The "standard of review of an arbitrator's award is among the narrowest known to the law." LB B Assoc., Inc. v. Int'l Bhd of Elec. Workers, Local No. 113, 461 F.3d at 1197 (internal quotations omitted). "`[A]s long as the arbitrator is even arguably construing or applying the contract and acting within the scope of his authority, that a court is convinced he committed serious error does not suffice to overturn his decision.'" Id. (quotingUnited Paperworkers Int'l Union, AFL-CIO v. Misco, Inc., 484 U.S. 29, 38 (1987)). "The arbitrator's findings are beyond review, and, so long as the arbitrator does not ignore the plain language of the collective bargaining agreement, so is his interpretation of the contract." Champion Boxed Beef Co. v. Local No. 7 United Food Commercial Workers Int'l Union, 24 F.3d 86, 87 (10th Cir. 1994).

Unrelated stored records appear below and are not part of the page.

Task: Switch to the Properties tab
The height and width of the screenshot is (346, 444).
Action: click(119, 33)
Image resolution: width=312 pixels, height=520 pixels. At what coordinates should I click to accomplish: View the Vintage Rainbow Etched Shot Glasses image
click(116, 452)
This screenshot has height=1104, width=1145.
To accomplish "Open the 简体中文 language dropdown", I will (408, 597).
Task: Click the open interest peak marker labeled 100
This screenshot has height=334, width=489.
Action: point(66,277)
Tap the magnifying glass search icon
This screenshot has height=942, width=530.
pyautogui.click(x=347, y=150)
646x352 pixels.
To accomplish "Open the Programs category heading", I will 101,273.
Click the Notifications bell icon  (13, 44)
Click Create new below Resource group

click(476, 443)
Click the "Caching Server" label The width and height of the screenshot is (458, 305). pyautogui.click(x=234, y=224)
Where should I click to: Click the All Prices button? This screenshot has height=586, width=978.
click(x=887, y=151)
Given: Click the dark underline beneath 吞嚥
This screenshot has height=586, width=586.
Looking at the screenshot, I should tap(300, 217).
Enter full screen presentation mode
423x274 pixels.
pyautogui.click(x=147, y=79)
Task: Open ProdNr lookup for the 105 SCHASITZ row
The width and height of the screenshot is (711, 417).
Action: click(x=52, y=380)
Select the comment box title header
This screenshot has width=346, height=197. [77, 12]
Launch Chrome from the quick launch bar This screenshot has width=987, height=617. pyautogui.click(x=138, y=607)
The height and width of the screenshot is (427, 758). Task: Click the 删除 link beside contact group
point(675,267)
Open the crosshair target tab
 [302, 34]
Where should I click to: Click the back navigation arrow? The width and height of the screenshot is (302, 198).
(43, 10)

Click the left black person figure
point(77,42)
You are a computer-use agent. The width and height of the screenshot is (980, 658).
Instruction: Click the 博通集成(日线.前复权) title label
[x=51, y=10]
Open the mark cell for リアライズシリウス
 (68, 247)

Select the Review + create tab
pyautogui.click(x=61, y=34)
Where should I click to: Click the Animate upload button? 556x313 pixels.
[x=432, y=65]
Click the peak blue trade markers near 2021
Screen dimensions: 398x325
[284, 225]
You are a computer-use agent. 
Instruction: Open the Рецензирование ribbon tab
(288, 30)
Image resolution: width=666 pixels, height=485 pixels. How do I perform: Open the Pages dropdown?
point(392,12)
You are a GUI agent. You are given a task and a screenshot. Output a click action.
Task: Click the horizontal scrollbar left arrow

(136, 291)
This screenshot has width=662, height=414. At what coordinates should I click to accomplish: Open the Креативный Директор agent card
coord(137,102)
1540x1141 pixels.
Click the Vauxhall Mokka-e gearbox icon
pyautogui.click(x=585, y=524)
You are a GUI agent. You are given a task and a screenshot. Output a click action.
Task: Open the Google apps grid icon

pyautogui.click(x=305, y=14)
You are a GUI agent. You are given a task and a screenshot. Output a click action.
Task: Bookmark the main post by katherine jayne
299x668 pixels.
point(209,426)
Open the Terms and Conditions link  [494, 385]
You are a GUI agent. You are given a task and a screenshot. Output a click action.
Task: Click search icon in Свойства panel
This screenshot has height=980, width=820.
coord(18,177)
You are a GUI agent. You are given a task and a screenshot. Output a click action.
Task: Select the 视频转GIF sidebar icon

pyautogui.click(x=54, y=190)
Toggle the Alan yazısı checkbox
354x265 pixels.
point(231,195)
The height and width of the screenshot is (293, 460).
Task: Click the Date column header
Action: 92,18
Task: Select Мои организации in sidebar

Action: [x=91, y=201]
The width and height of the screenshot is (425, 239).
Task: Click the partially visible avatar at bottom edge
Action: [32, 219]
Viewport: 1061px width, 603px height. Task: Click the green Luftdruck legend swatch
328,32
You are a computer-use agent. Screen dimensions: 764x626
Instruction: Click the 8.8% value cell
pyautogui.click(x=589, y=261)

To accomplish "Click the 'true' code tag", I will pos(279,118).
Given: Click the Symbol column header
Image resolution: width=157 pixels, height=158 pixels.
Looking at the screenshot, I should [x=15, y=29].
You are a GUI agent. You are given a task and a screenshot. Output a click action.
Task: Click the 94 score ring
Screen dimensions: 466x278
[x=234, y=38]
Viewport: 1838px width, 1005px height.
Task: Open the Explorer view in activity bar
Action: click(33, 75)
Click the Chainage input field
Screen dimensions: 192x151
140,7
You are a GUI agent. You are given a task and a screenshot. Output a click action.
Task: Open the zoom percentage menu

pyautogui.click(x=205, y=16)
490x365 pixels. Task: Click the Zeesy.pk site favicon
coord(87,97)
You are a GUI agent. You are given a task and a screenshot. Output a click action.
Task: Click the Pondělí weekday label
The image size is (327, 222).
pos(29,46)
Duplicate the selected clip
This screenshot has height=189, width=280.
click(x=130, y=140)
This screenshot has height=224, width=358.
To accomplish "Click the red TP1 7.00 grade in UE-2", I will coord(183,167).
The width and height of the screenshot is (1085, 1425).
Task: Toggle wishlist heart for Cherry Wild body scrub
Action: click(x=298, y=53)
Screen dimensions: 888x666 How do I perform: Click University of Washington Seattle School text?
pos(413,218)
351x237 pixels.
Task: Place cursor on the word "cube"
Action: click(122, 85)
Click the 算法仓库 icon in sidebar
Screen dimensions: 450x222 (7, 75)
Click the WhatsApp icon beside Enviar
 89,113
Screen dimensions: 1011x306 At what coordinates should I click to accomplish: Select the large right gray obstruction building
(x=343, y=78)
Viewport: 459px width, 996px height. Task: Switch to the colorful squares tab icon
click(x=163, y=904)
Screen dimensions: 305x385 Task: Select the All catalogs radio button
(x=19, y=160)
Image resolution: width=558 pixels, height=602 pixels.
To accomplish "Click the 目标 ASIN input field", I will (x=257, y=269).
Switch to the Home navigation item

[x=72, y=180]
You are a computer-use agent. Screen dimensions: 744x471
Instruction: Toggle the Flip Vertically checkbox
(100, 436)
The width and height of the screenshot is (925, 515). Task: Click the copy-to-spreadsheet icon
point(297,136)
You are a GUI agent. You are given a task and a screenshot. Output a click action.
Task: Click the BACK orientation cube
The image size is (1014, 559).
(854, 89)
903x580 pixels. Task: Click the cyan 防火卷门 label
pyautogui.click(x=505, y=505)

As the Tenth Circuit explained in Litvak Packing Co. v. United Food and Commercial Workers, Local No. 7, 886 F.2d 275 (10th Cir. 1989),

[the standard that] an award [must] . . . draw . . . its essence from the collective bargaining agreement. . . . is not an invitation to a court to substitute its judgment for that of an arbitrator. The parties have contracted for an arbitrator to resolve their disputes, not a court. . . . They have agreed to be bound by the arbitrator's factfinding and contract interpretation whether his findings and conclusions are correct or not. . . . Thus, as long as the arbitrator is even arguably construing or applying the contract and acting within the scope of his authority, that a court is convinced he committed serious error does not suffice to overturn his decision. . . . If the parties disagree with the arbitrator's interpretation, their remedy is to modify their contract or select a new arbitrator.
886 F.2d at 276 (internal citations and quotations omitted). See Terex Corp. v. Local Lodge 790 Int'l Ass'n of Machinists and Aerospace Workers, AFL-CIO, 99 F.3d 1150 (Table), No. 95-5190, 1996 WL 582744 at * 3 (10th Cir. October 10, 1996) (explaining that the standard of review is "[the] Mount Everest of standards[,] reflect[ing] the strong federal policy favoring arbitration agreements."). "When the judiciary undertakes to determine the merits of a grievance under the guise of interpreting the grievance procedure of collective bargaining agreements, it usurps a function which under that regime is entrusted to the arbitration tribunal." United Steelworkers of Am. v. Am. Mfg. Co., 363 U.S. at 569.

The CBA is "more than a contract; it is a generalized code to govern a myriad of cases which the draftsmen cannot wholly anticipate." United Steelworkers of Am. v. Warrior Gulf Nav. Co., 363 U.S. at 578. Mere ambiguity in the arbitrator's award does not support vacating the award. See United Steelworkers of Am. v. Enter. Wheel Car Corp., 363 U.S. at 598 (stating "[a] mere ambiguity in the opinion accompanying an award, which permits the inference that the arbitrator may have exceeded his authority, is not a reason for refusing to enforce the award."). "Arbitrators have no obligation to the court to give their reasons for an award. To require opinions free of ambiguity may lead arbitrators to play it safe by writing no supporting opinions." United Steelworkers of Am. v. Enter. Wheel Car Corp., 363 U.S. at 598. "An arbitrator's award must be upheld unless it is contrary to the express terms of the language of the contract." Int'l Union of Operating Eng'rs, Local No. 9 v. Shank-Artukovich, 751 F.2d 364, 365 (10th Cir. 1985) (internal quotations omitted).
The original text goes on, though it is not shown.